_What to do_.
Collect every line of the items below that contains the string "width", treating uppercase and lowercase as different.
-- Start Given records --
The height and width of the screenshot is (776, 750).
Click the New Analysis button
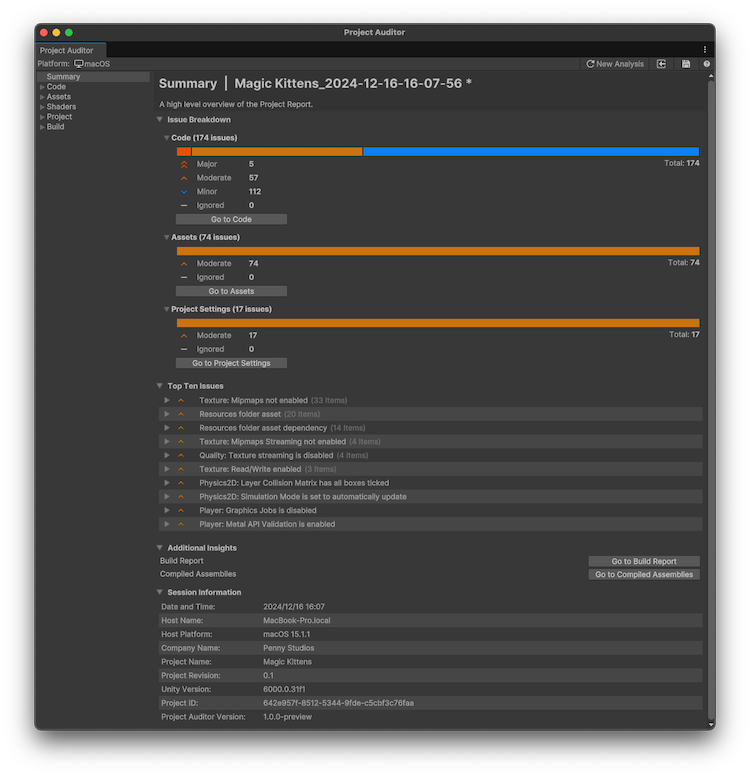[x=615, y=64]
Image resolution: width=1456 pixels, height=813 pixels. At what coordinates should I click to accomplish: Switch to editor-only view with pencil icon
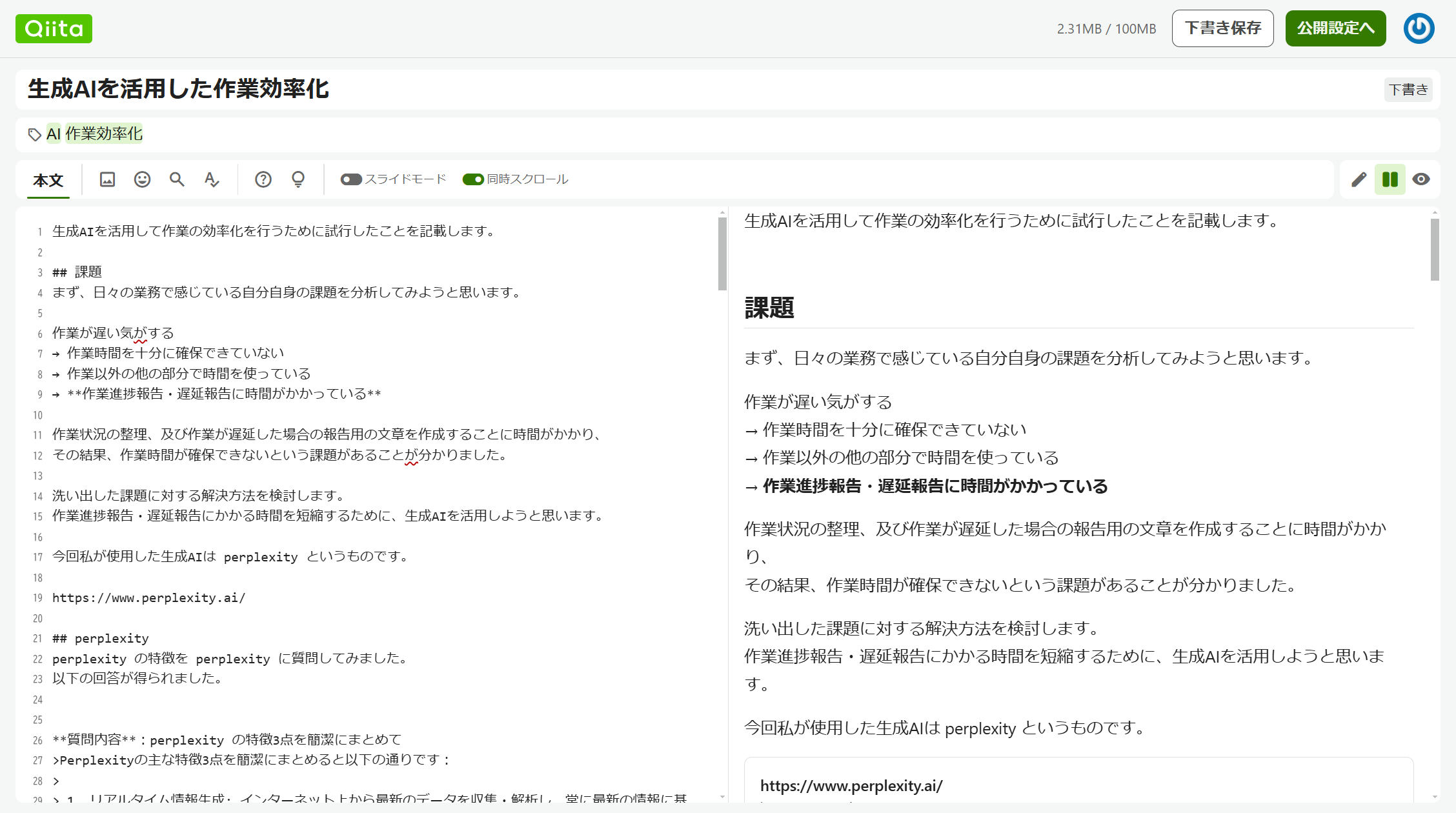[1359, 179]
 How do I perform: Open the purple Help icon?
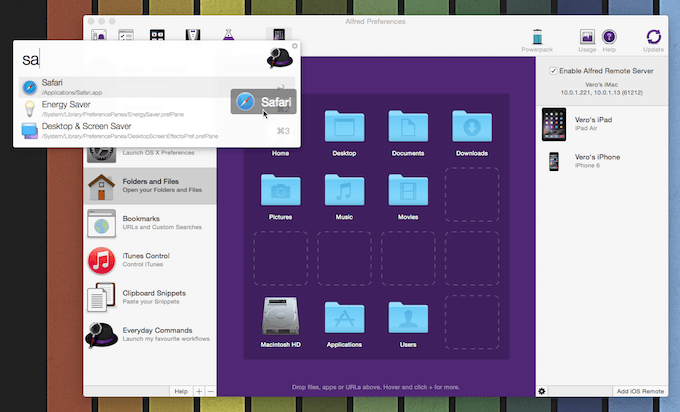tap(609, 38)
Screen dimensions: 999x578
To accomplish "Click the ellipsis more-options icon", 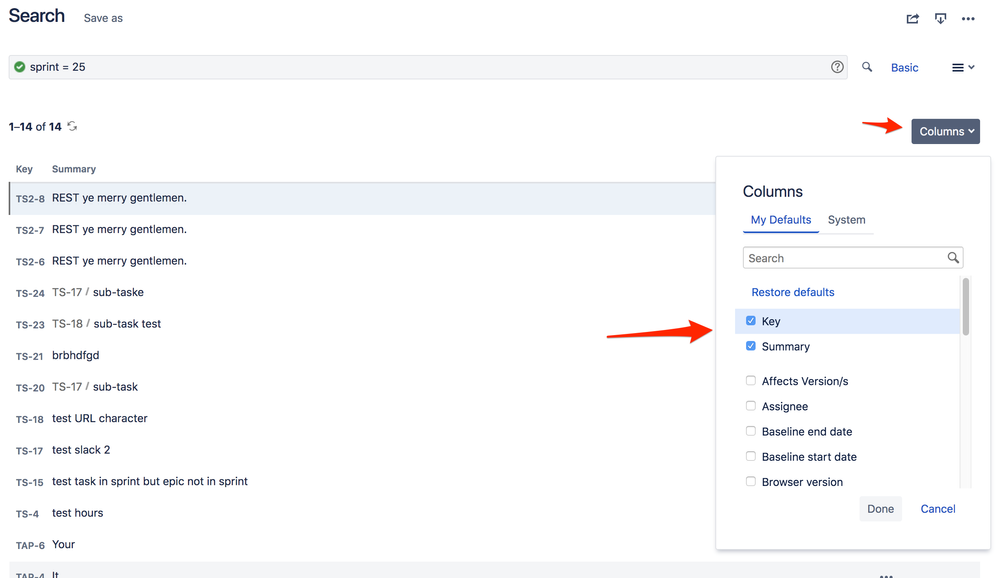I will click(968, 18).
-- End Given records --
_Exercise output_.
The height and width of the screenshot is (776, 750).
Image resolution: width=1456 pixels, height=813 pixels. At what coordinates should I click to accomplish: Switch to editor-only view with pencil icon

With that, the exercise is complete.